O ministro Gilmar Mendes, do Supremo Tribunal Federal (STF), determinou nesta quarta-feira (3) que apenas a Procuradoria-Geral da República (PGR) poderá apresentar ao Senado denúncias por crimes de responsabilidade contra ministros da Corte — condição necessária para a abertura de um processo de impeachment.
A medida altera de forma significativa o rito previsto na Lei do Impeachment e limita a possibilidade de que cidadãos, parlamentares ou entidades ingressem diretamente com pedidos de afastamento de magistrados do Supremo.
O que muda com a decisão
Até então, a legislação permitia que qualquer cidadão — incluindo deputados e senadores — apresentasse denúncias para abertura de processos contra ministros do STF. A partir do entendimento de Gilmar Mendes, essa prerrogativa passa a ser exclusiva do procurador-geral da República.
Segundo afirma o ministro na decisão, essa mudança busca evitar o uso político do instrumento:
“A intimidação do Poder Judiciário por meio do impeachment abusivo cria um ambiente de insegurança jurídica, buscando o enfraquecimento desse poder, o que, ao final, pode abalar a sua capacidade de atuação firme e independente.”
Gilmar Mendes afirma ainda que juízes não podem atuar sob o temor de represálias políticas:
“Os juízes, temendo represálias, podem se ver pressionados a adotar posturas mais alinhadas a interesses políticos momentâneos, em vez de garantirem a interpretação imparcial da Constituição e a preservação dos direitos fundamentais.”
Na prática, a decisão cria uma trava institucional a pedidos de impeachment motivados por divergência política, retaliação ou insatisfação com o teor de decisões judiciais.
A decisão é monocrática — tomada individualmente — e ainda será analisada pelo plenário do STF, que poderá confirmá-la ou modificá-la.
O impacto sobre o papel do Congresso
Com a nova interpretação, deputados e senadores não podem mais apresentar denúncias contra ministros do STF, embora continuem sendo os responsáveis por julgá-las no Senado, caso a PGR decida apresentar uma acusação formal.
A decisão também fecha a porta para que o mérito de decisões judiciais — isto é, o entendimento jurídico adotado pelo ministro — seja usado como argumento para acusação de crime de responsabilidade.
Dessa forma, divergências sobre posicionamentos jurídicos deixam de justificar pedidos de afastamento.
O que diz a Constituição e a Lei do Impeachment
A Constituição determina que cabe ao Senado processar e julgar ministros do STF por crimes de responsabilidade. A Lei do Impeachment, por sua vez, estabelece quais condutas se enquadram nessas infrações, como:
- participar de atividade político-partidária;
- agir com desídia no exercício do cargo;
- ter conduta incompatível com a honra, o decoro ou a dignidade das funções;
- julgar processos nos quais seja legalmente suspeito.

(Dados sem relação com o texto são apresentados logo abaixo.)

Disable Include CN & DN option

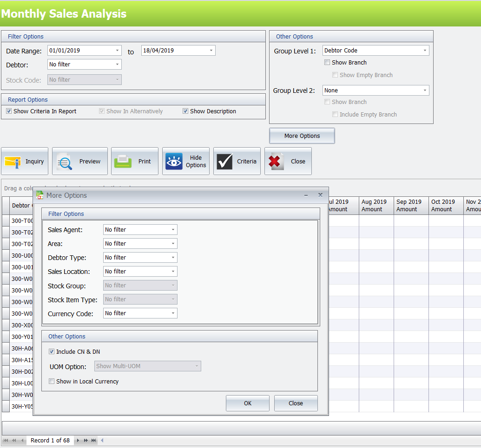pos(52,351)
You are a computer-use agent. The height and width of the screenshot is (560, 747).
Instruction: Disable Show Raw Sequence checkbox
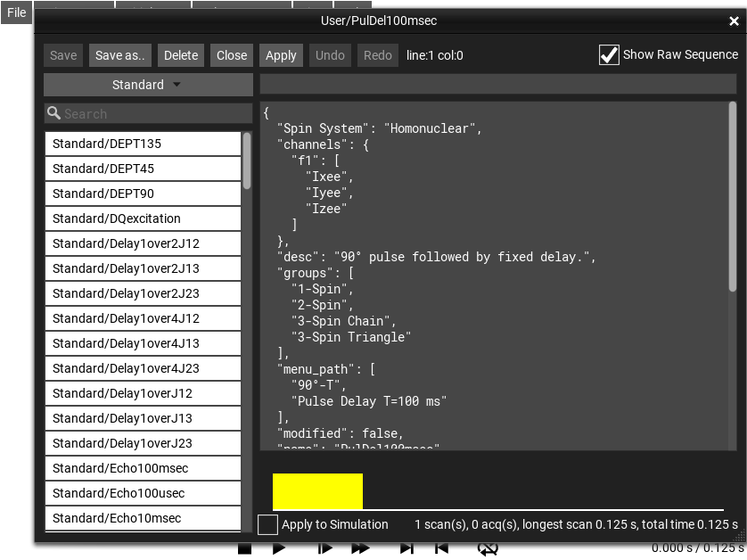[609, 55]
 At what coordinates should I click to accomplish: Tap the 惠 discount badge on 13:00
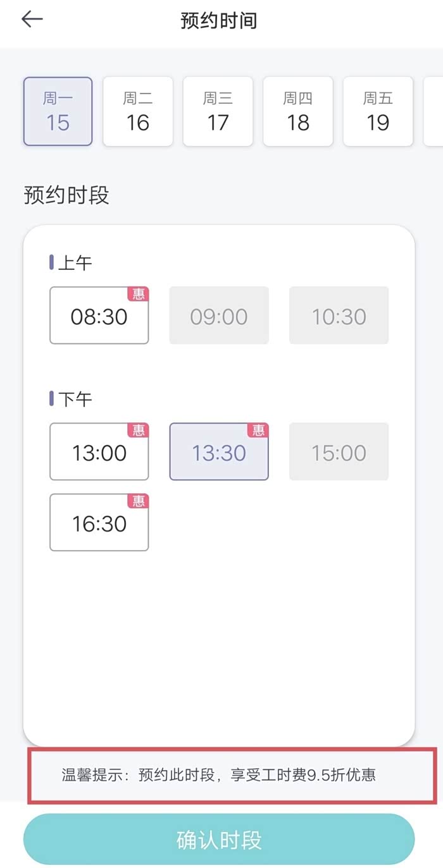(139, 431)
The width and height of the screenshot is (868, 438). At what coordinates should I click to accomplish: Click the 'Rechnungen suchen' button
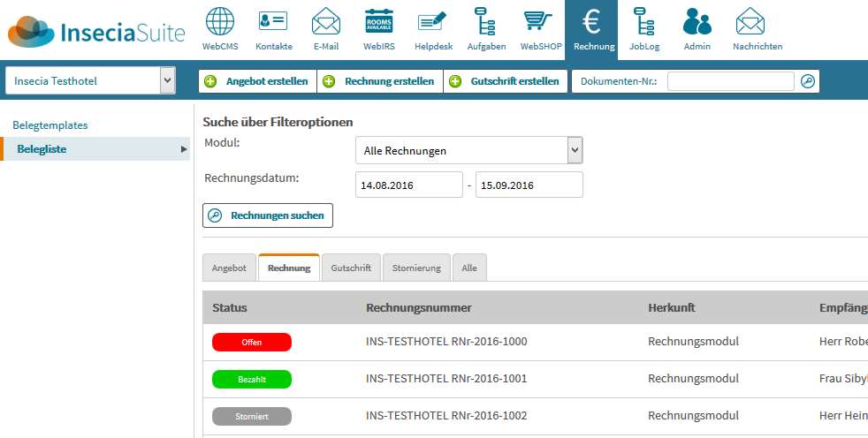point(268,215)
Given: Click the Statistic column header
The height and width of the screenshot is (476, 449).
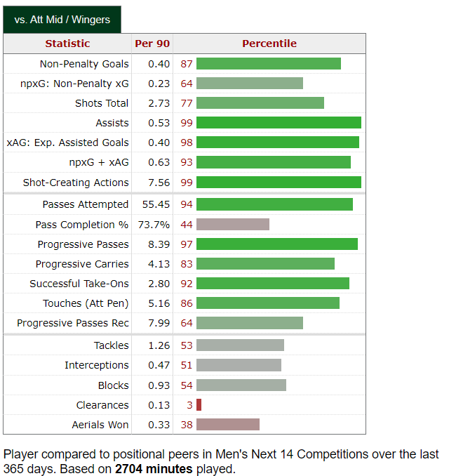Looking at the screenshot, I should 67,44.
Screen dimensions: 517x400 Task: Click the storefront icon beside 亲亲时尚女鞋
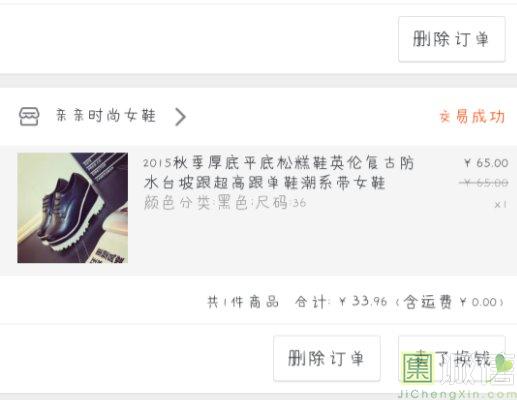pos(29,117)
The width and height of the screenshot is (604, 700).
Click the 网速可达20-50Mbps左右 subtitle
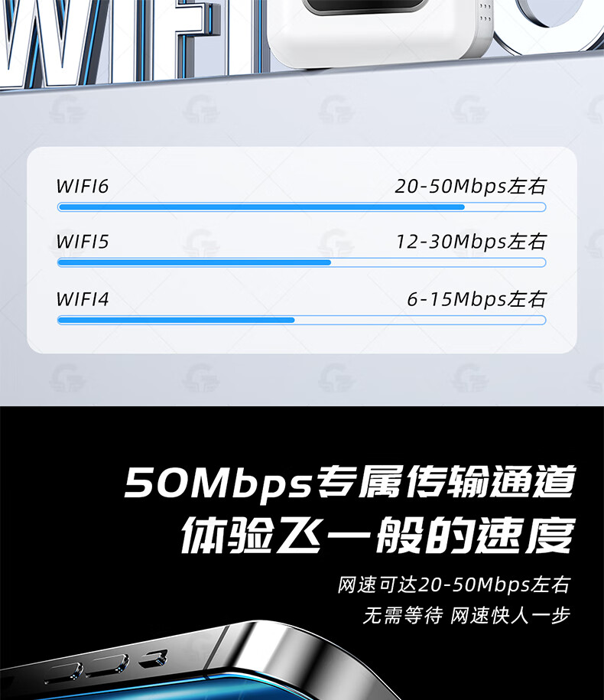point(453,584)
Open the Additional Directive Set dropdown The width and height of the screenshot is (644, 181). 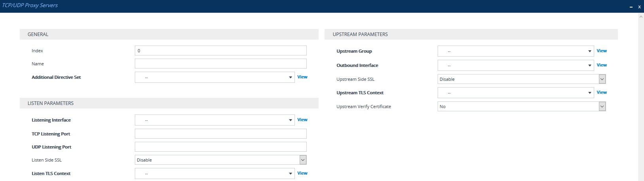(x=214, y=77)
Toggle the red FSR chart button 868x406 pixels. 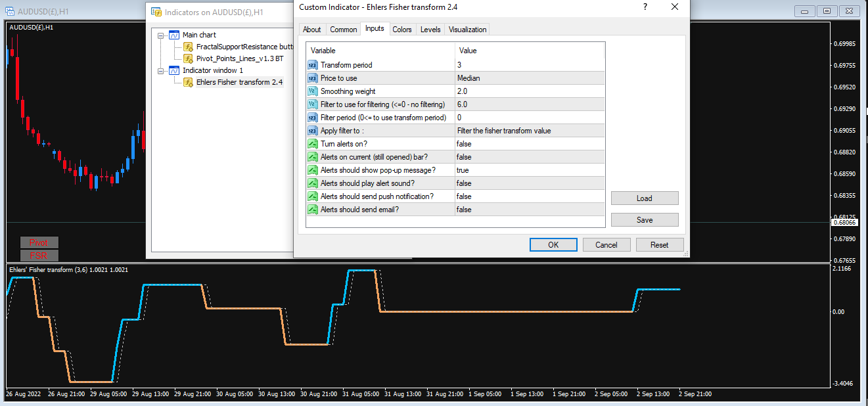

As punições previstas incluem perda do cargo e inabilitação por até cinco anos para funções públicas.
A decisão suspende justamente o trecho da lei que permitia que qualquer pessoa apresentasse denúncias com base nessas regras.
Segundo apuração do G1, o entendimento do ministro é de que o modelo anterior facilitava a apresentação de denúncias sem fundamento técnico, motivadas por interesses partidários ou como resposta a decisões judiciais que desagradassem determinados grupos políticos.
Outras alterações definidas por Gilmar Mendes
A decisão também atinge outros pontos da legislação:
1. Novo quórum para abertura de processo
Gilmar Mendes substituiu o quórum de maioria simples por maioria qualificada: agora são necessários dois terços dos senadores para autorizar o andamento de um processo de impeachment contra ministros do STF.
2. Mérito das decisões não poderá ser usado como acusação
O conteúdo de decisões judiciais — mesmo que impopular ou controverso — não pode fundamentar denúncia de crime de responsabilidade. O objetivo é impedir que a independência judicial seja confundida com infração funcional.
3. Fim da garantia de retorno ao cargo após absolvição
A decisão retira da lei o dispositivo que determinava a reintegração automática do ministro ao cargo, com pagamento retroativo dos salários, caso fosse absolvido em processo de impeachment. O retorno deixa de ser automático.
Ações que motivaram a decisão
O caso julgado por Gilmar Mendes reúne duas ações: uma proposta pelo partido Solidariedade e outra pela Associação dos Magistrados Brasileiros (AMB). Ambas contestavam dispositivos da Lei do Impeachment e pediam maior proteção institucional para o Judiciário diante do uso político do instrumento.